High Na⁺ in the connecting tubules (CNTs) induces afferent arteriole (Af-Art) vasodilation mediated by PGE₂ and epoxyeicosatrienoic acids in a cross-talk mechanism called connecting tubule-glomerular feedback (CTGF). A: schematic representation of the microperfusion system (in vitro), where an Af-Art and the attached CNT were perfused simultaneously and the diameter of the Af-Art was video recorded. B: changes in Af-Art diameter when the Af-Art was preconstricted with norepinephrine (NE) and the attached CNT was then exposed to different Na⁺ concentrations. The high Na⁺ concentration induced vasodilation that was reversible when the Na⁺ level was decreased. C: effect of the epithelial Na⁺ channel blocker amiloride in preventing the vasodilation induced by high Na⁺ levels in the CNT. D: additive inhibitory effects of the epoxygenase inhibitor ONO-AE3-208 and PGE₂ type 4 receptor (EP4) blocker MS-PPOH on CTGF. Ef-Art, efferent arteriole; GL, glomerulus. *P < 0.05; ***P < 0.001. [Images modified with permission from Ren et al. (35, 38).]

Fig. 3.

Single nephron micropuncture technique. A: schematic showing how one micropipette is inserted in the early proximal tubule and the tubular flow is stopped by a grease block (GB). That pipette, proximal to the GB, is used to measure stop-flow pressure (P_SF) as a surrogate for glomerular pressure. Thus, the changes observed in the glomerulus are transmitted to the proximal tubule. A second pipette (perfusion pipette) is inserted distal to the GB. The perfusion pipette is used to infuse NaCl at different rates with ion transport inhibitors to evaluate tubule-glomerular feedback and connecting tubule-glomerular feedback. The perfusate reached the macula densa and distal nephron, including the connecting tubule (CNT). B: classical P_SF curve when the perfusion rate of NaCl solution is increased (open circle) and the exaggerated vasoconstriction and decrease in P_SF (close circle) when an epithelial Na⁺ channel inhibitor (benzamil) is added to the solution. ***P < 0.001. Af-Art, afferent arteriole; Ef-Art, efferent arteriole; DCT, distal convoluted tubule.

Fig. 4.

Stop-flow pressure (P_SF) changes in response to different Na⁺ transporter inhibitors. A: normal vasoconstriction response and its reproducibility in time (second curve, time control). B: blunted vasoconstriction that occurred when furosemide (Furo; Na⁺-K⁺-2Cl⁻ cotransporter inhibitor) was included in the tubular fluid. C: however, when the combination of furosemide plus benzamil [Benz; an epithelial Na⁺ channel and, therefore, connecting tubule-glomerular feedback (CTGF) blocker] was added to the perfusion, a new vasoconstricting, tubule-glomerular feedback (TGF)-like response was observed.

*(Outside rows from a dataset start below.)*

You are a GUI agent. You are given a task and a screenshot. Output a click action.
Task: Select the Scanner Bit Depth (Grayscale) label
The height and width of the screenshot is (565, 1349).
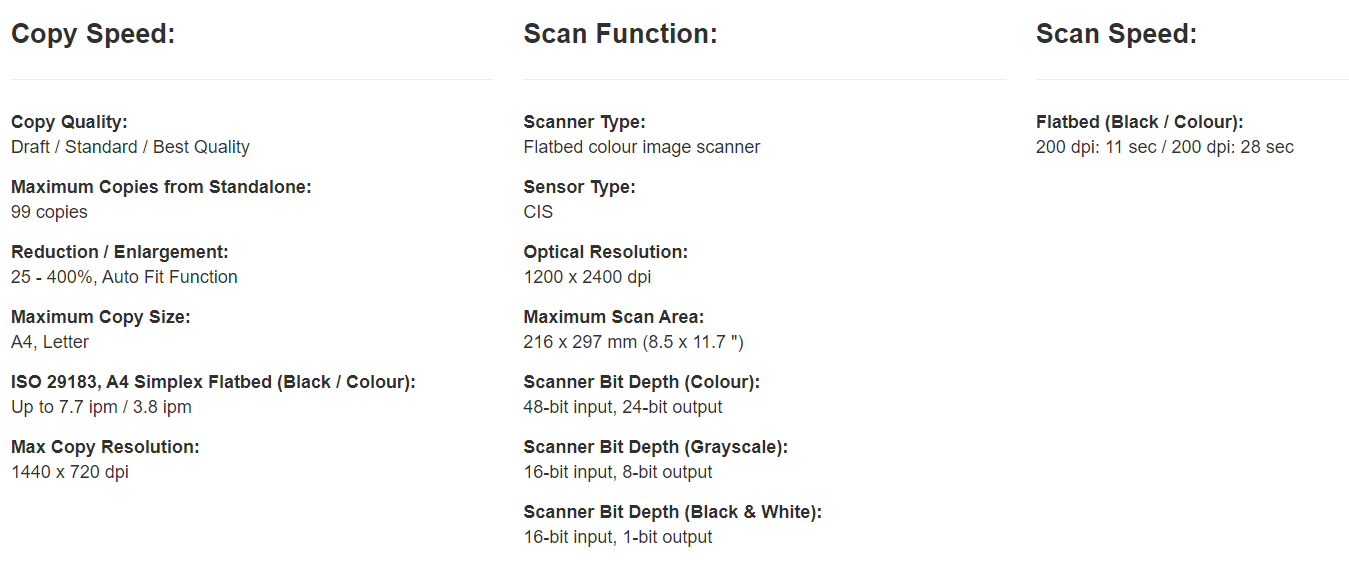[x=655, y=447]
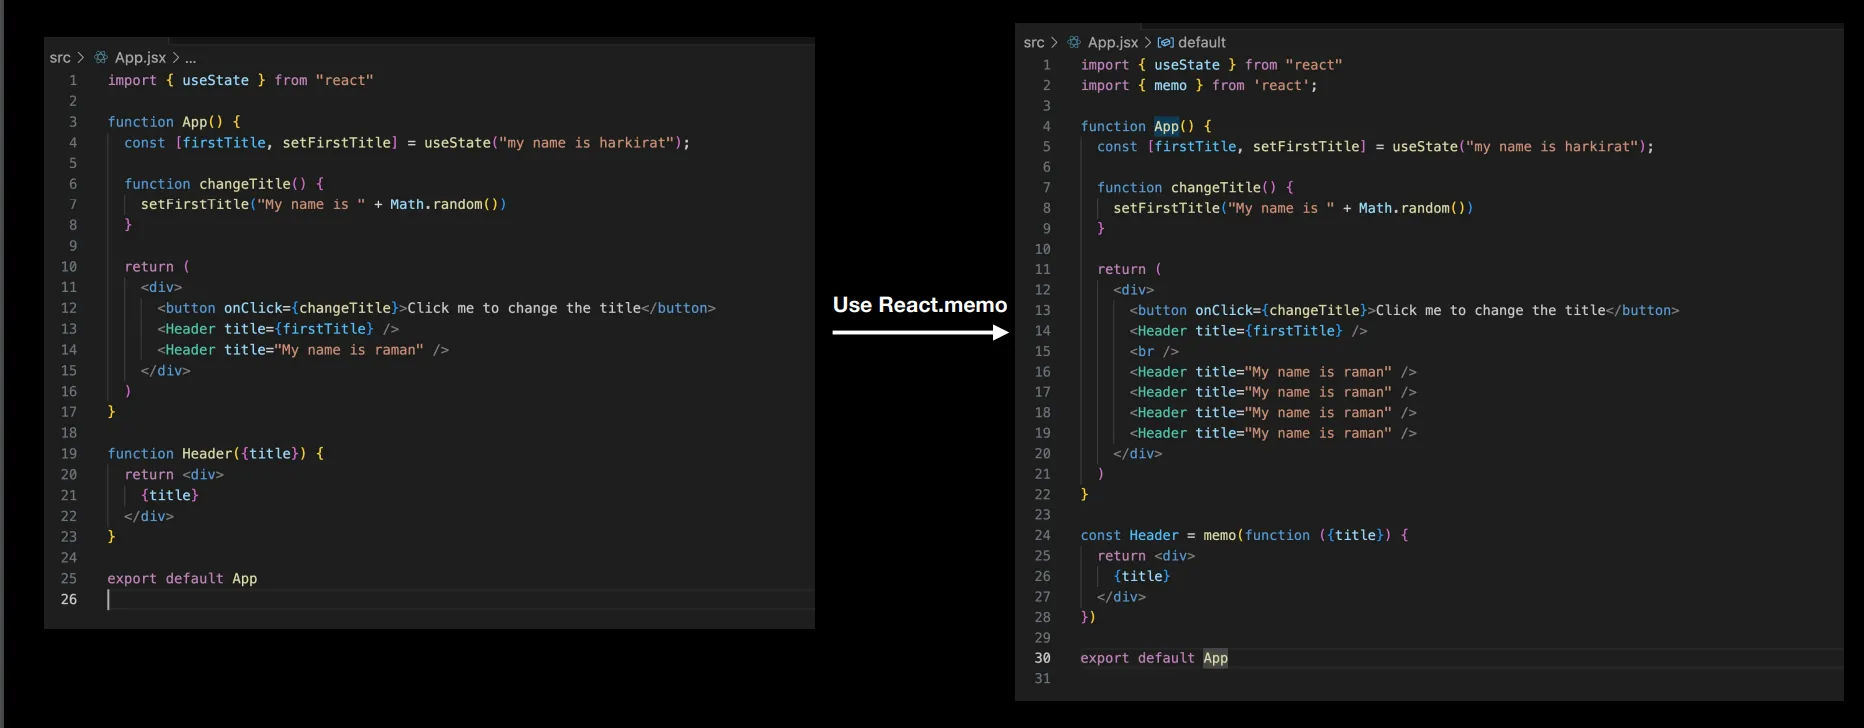Viewport: 1864px width, 728px height.
Task: Click line number 30 in right editor
Action: (1042, 658)
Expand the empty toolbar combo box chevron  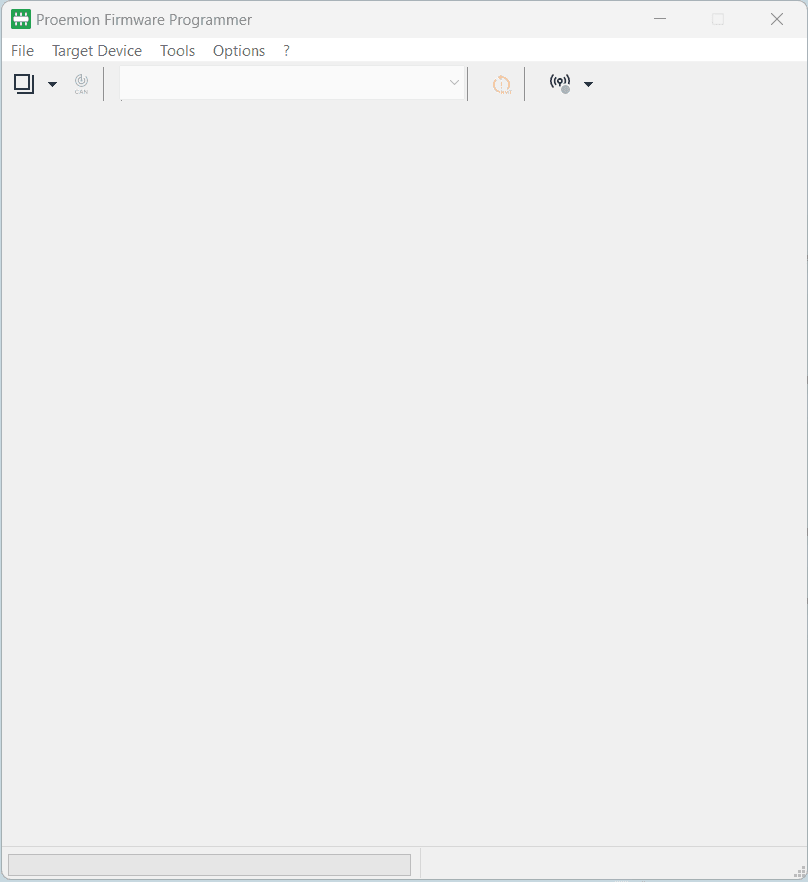pos(454,83)
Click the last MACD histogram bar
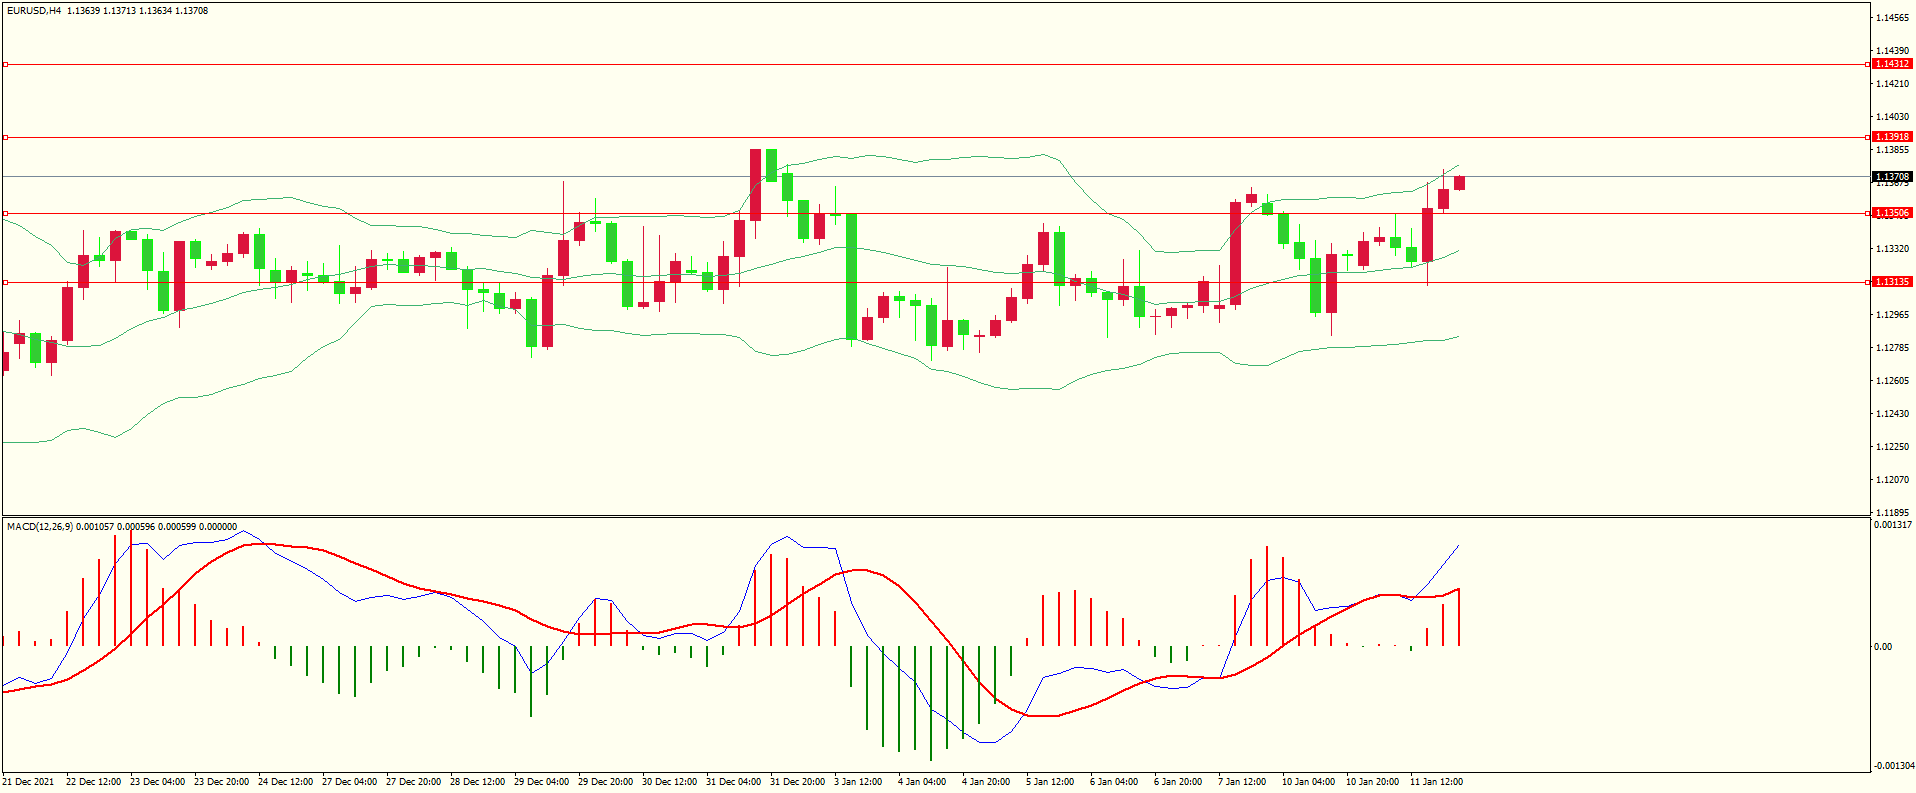The height and width of the screenshot is (793, 1916). [1459, 617]
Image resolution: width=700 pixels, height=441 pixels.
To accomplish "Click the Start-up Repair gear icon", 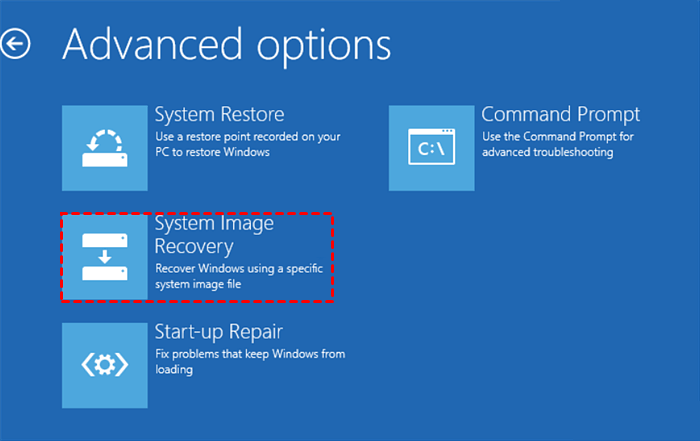I will [x=104, y=365].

D: TGF-like response was due to the activation of Na⁺/H⁺ exchanger 2 channels in the macula densa, as demonstrated by the fact that the combined use of the Na⁺/H⁺ exchanger inhibitor dimethyl-amiloride (DMA) decreased the TGF-like response. E: vasodilation observed when both TGF and the TGF-like response were inhibited. F: the vasodilator response was due to CTGF, as shown by the fact that vasodilation was completely inhibited by adding benzamil to the perfusate. *P < 0.05; **P < 0.01; ***P < 0.001. [Modified from Wang et al. (9).]

Fig. 5.

Stop-flow pressure (P_SF) after unilateral nephrectomy (Unx). A: after Unx, there was a blunted vasoconstriction response when tubular Na⁺ levels were increased by increasing the perfusion rate (open circles). At least part of the blunted vasoconstriction was due to highly activated connecting tubule-glomerular feedback (CTGF), as shown by the fact that inhibition with the epithelial Na⁺ channel blocker benzamil restored the vasoconstriction response. B: quantitative analysis of CTGF in sham- or vehicle-treated animals. *P < 0.005. [Modified with permission from Monu et al. (4).]